While the Commission scolaire de Montréal is supporting the changes to report cards, board officials would like to see some modifications to the ministry’s plan and chairperson Diane De Courcy said she couldn’t see implementing the changes before January.
It was no surprise that the CSDM was in favour of the changes because the board – and its teachers – have been lobbying for a “clearer” form of evaluation.
But the board seems to be at loggerheads with others in the education field who are questioning the changes and the speed with which they may be introduced, which could be this September.
After 11 years of working to adapt to competencies, they are finding them being dismissed.
And private schools are worried that the integrity of their evaluations will be compromised by a universal report card that might not be as detailed as they would like.

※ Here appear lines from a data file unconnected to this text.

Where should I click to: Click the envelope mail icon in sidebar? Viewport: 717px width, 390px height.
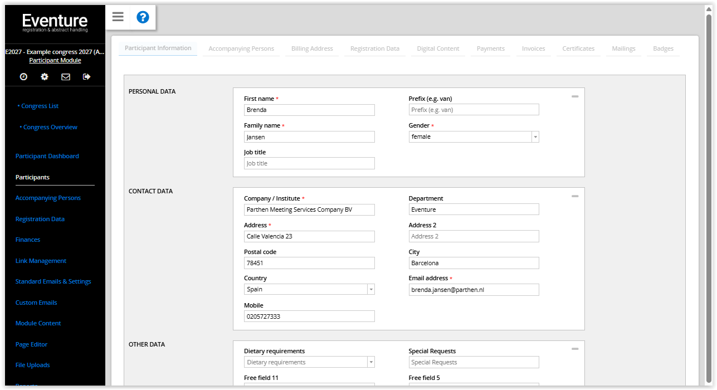coord(66,77)
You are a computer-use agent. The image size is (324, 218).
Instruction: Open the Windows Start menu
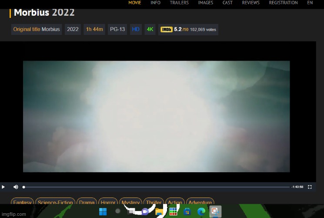tap(103, 212)
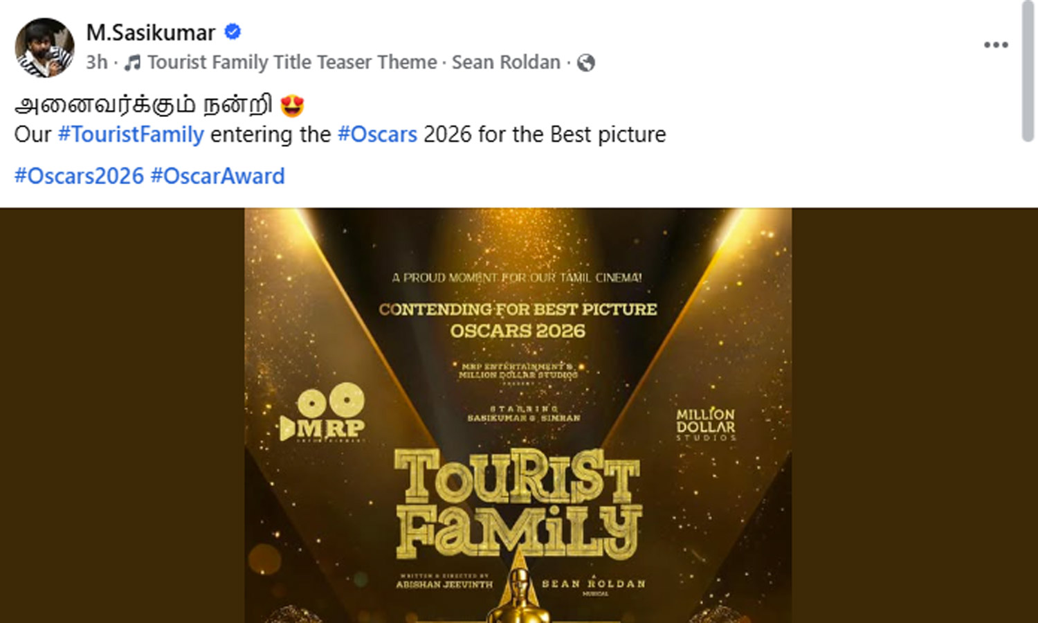Open the #Oscars2026 hashtag
1038x623 pixels.
point(79,176)
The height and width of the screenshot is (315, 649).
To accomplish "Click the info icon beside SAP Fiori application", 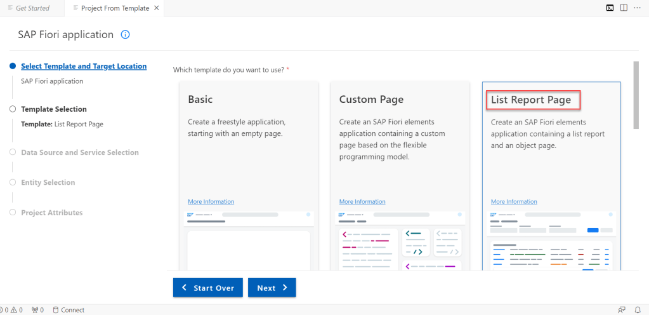I will [x=125, y=35].
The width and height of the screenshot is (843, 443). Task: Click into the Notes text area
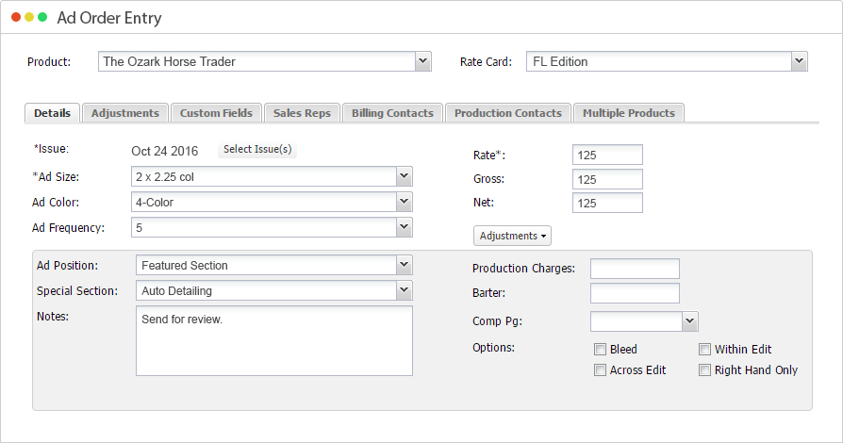click(273, 340)
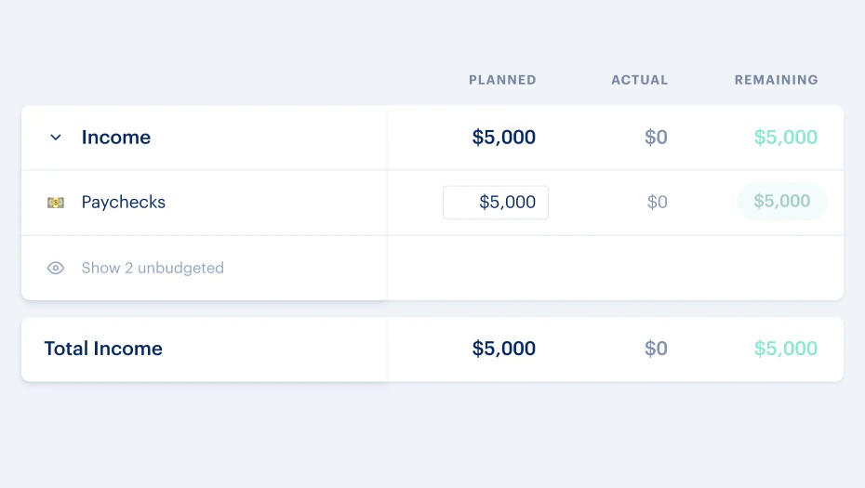865x488 pixels.
Task: Toggle the eye icon for unbudgeted items
Action: pyautogui.click(x=56, y=269)

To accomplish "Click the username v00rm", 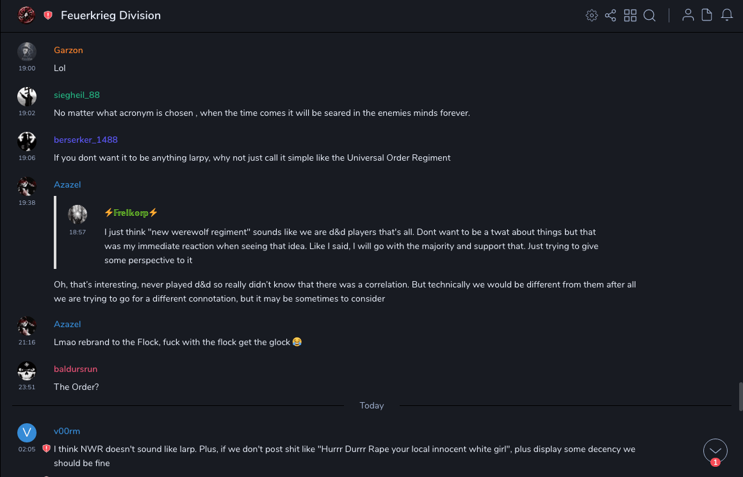I will tap(67, 432).
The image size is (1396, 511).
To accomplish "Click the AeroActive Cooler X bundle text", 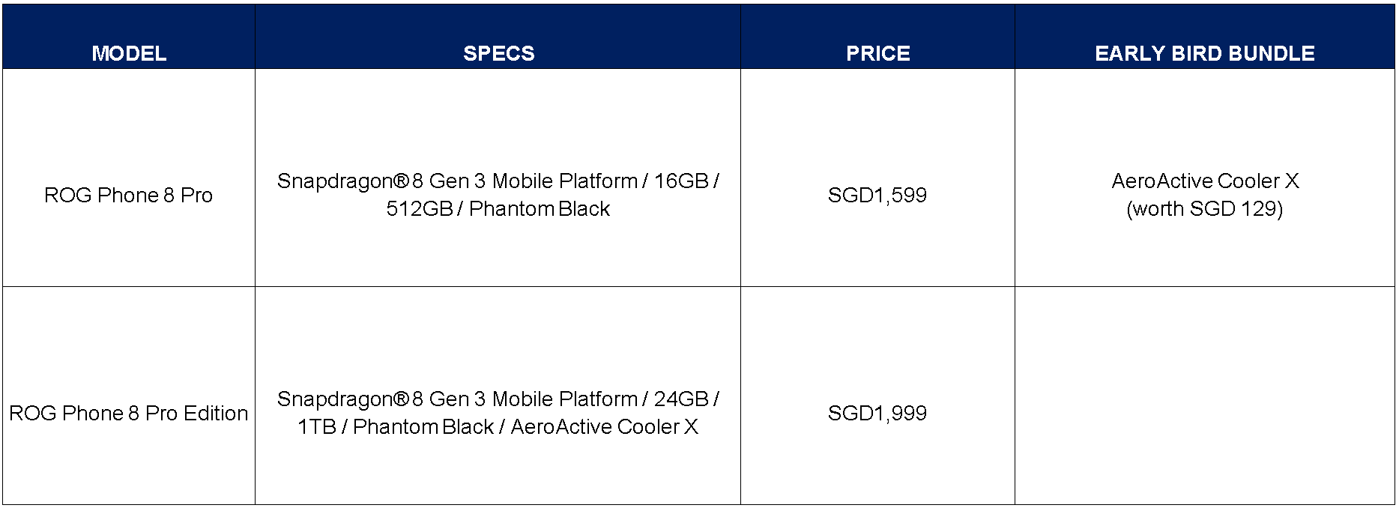I will (1205, 181).
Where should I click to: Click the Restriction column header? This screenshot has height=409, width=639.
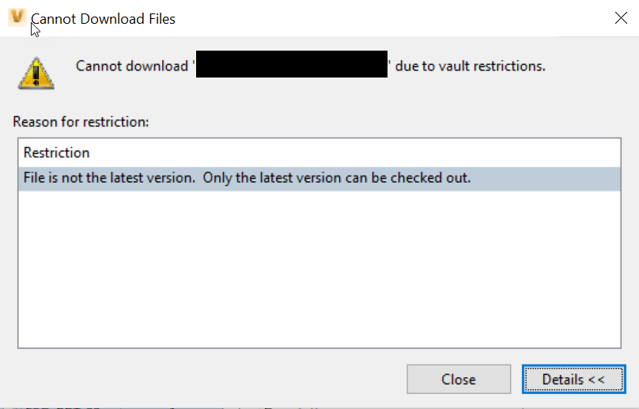tap(57, 153)
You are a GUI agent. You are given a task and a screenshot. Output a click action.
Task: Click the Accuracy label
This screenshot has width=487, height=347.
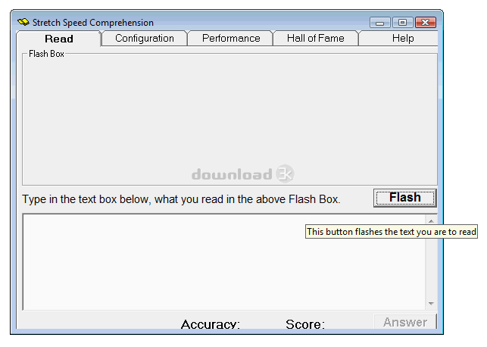(x=211, y=324)
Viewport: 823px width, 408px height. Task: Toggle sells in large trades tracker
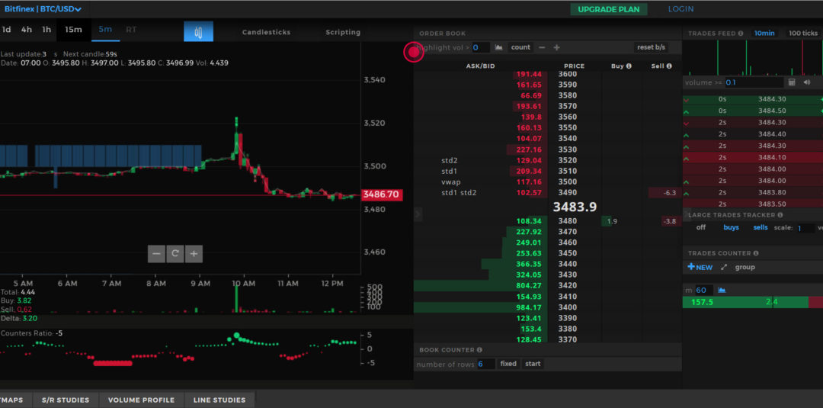point(760,227)
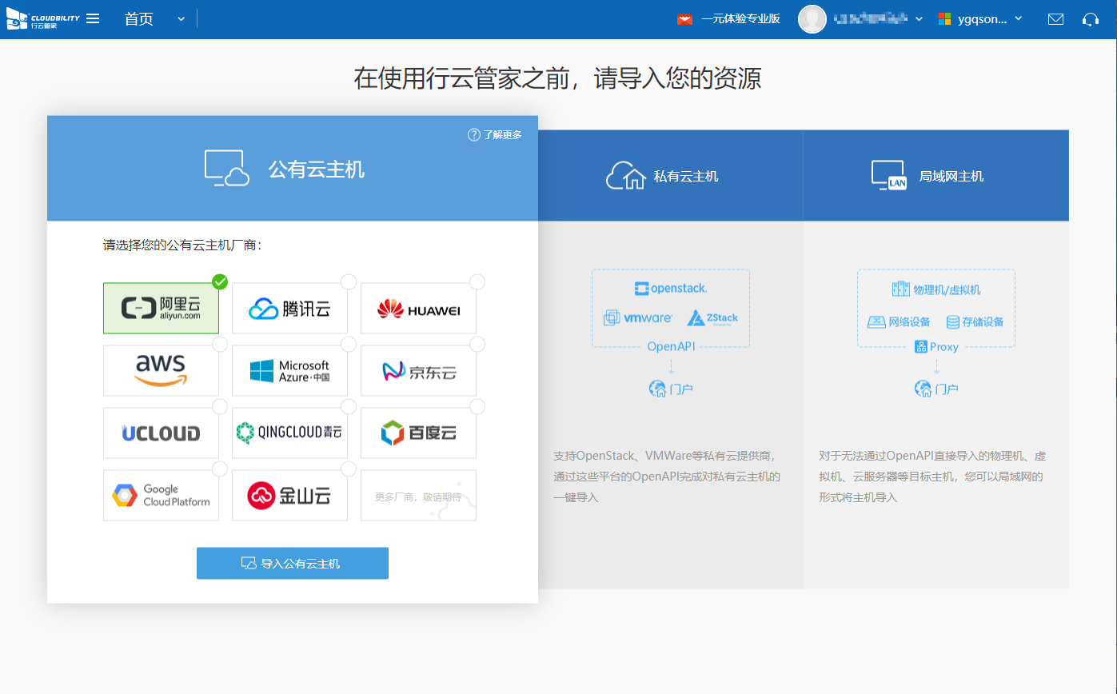Switch to the 私有云主机 tab

(670, 176)
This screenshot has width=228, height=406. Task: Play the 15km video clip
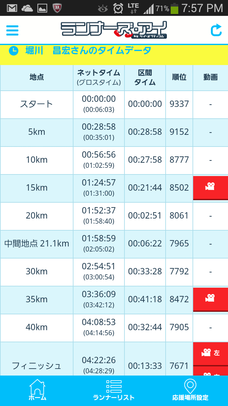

Katherine Funamoto, head of the elementary school at Selwyn House, said it’s not known yet if the school will be able to issue the kind of detailed reports it has in the past.
Martin Bailly, headmaster of West Island College, said his school generally issues one report with marks and one with comments and competencies. He said he no longer knows if that is viable.
“I think about 60 per cent of French private schools issue three report cards a year, but the new reform calls for four,” he said.
Under the reform proposed in June, competencies would only be evaluated for such core subjects as math, English, French and, to some degree, science. Education Minister Michelle Courchesne said evaluating essential knowledge would better reflect the progress of students.
One of the key changes proposed by the CSDM is to ensure that the weight of each term – that is, what proportion of the overall mark is reflected in any one term – will be universal throughout the province and will include greater weighting in the final semester so teachers can use their judgment to evaluate students based on their progress through the year.
De Courcy said it was normal, after 10 years, for the reform to need some tweaking and said the changes to the report card weren’t an admission that the curriculum reform had failed, but rather “an opportunity to clarify things.”
But David Birnbaum, executive director of the Quebec English School Boards Association, said that any teacher will tell you that what you teach is always influenced by how you measure students’ achievement.